* TASK PROMPT *
The required answer is a copy of each line in the entries below that includes "accomplish".

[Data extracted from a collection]
☆ ☆ ☆ ☆

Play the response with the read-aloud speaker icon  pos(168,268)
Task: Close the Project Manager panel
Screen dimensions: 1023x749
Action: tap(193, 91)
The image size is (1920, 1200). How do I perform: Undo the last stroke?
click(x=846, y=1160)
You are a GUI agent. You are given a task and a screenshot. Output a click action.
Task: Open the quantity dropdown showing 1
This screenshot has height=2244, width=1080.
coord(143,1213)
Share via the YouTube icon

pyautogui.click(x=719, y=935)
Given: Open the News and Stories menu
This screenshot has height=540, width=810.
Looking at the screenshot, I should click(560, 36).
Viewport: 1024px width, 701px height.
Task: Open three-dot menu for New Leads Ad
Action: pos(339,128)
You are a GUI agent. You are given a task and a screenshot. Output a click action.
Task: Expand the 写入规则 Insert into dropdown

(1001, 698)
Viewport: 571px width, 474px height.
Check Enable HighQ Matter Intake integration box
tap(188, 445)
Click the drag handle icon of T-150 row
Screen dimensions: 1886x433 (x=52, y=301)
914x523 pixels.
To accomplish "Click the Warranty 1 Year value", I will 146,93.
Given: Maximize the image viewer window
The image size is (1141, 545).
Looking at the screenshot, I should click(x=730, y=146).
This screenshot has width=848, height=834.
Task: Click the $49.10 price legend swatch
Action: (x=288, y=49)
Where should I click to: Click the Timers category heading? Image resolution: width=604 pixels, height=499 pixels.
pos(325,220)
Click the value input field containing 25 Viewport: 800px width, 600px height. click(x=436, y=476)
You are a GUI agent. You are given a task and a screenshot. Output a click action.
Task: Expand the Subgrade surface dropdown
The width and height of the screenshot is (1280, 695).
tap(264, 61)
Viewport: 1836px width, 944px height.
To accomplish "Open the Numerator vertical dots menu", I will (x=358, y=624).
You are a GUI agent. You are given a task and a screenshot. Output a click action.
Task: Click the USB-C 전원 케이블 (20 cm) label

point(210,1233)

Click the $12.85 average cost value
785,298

☆ ☆ ☆ ☆

* WRITTEN REPLY *
To accomplish "Click the Warranty 1 Year value", I will 146,93.
To accomplish "Open the Numerator vertical dots menu", I will (x=358, y=624).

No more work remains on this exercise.